Stories make us more alive, more human, more courageous, more loving.
Libraries are full of stories; the fiction and biographies that fill our book shelves, the stories that students create in our libraries, the stories that each person brings to our library–all of these are important and different.
In the distant past, stories were part of our oral tradition, they were told and retold from one person to another. Even when famous works such as the Bible were first printed, books were so expensive and slow to produce (up to 10 years in one volume) that only the wealthiest of people could see them, and of course reading and literacy were only available to those who had the time and social status to learn to read.
According to Wikipedia, “The movable type printing press changed all that. In Renaissance Europe, the arrival of mechanical movable type printing introduced the era of mass communication which permanently altered the structure of society. The relatively unrestricted circulation of information—including revolutionary ideas—transcended borders, captured the masses in the Reformation and threatened the power of political and religious authorities; the sharp increase in literacy broke the monopoly of the literate elite on education and learning and bolstered the emerging middle class.1”

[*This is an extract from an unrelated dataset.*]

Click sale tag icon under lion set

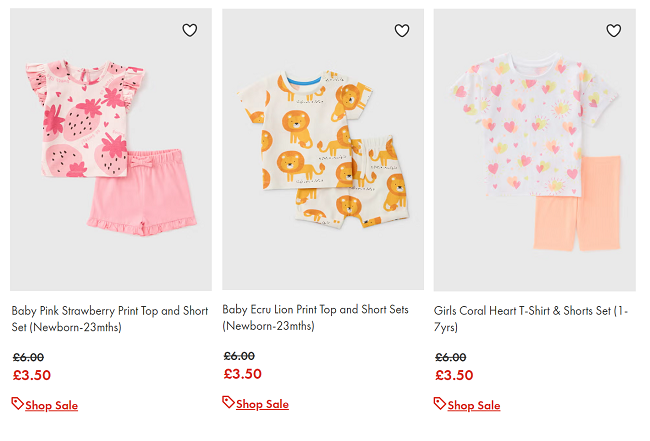(228, 403)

In the 21st century, stories can be told in multiple ways via blogs, ebooks, digital film, and even social media. The best stories are ones that move us, change us and embrace us into the book/story. The reader understands the story and the characters and thus is taken to a new level of understanding. We owe much of this to the invention of Mr. Johannes Gutenberg in 1439. I visited the Gutenberg Museum in Germany and it was amazing to view one of the original Gutenberg Bible which is on display. You can learn more about Gutenberg at the websites below.
All sorrows can be born if you put them in a story or tell a story about them.